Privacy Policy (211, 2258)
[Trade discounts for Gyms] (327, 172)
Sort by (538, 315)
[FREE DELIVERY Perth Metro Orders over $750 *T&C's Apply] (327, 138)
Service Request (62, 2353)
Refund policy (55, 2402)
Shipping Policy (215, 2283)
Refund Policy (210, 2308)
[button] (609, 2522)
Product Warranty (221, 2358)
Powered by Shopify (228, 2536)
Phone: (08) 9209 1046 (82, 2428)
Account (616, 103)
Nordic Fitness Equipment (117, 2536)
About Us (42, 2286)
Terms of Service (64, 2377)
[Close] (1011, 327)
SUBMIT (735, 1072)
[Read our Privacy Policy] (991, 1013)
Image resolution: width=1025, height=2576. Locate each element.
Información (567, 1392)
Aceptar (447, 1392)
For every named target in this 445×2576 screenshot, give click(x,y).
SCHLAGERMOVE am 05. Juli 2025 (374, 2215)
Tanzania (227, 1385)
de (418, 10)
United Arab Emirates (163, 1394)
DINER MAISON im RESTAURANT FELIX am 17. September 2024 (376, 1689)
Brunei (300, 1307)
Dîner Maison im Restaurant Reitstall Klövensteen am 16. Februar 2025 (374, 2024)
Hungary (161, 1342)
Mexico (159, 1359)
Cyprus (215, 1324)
_____
Your instructions:
Where a line of the records holds the word "Privacy", copy that line.

Your response:
Privacy Policy (211, 2258)
[Read our Privacy Policy] (991, 1013)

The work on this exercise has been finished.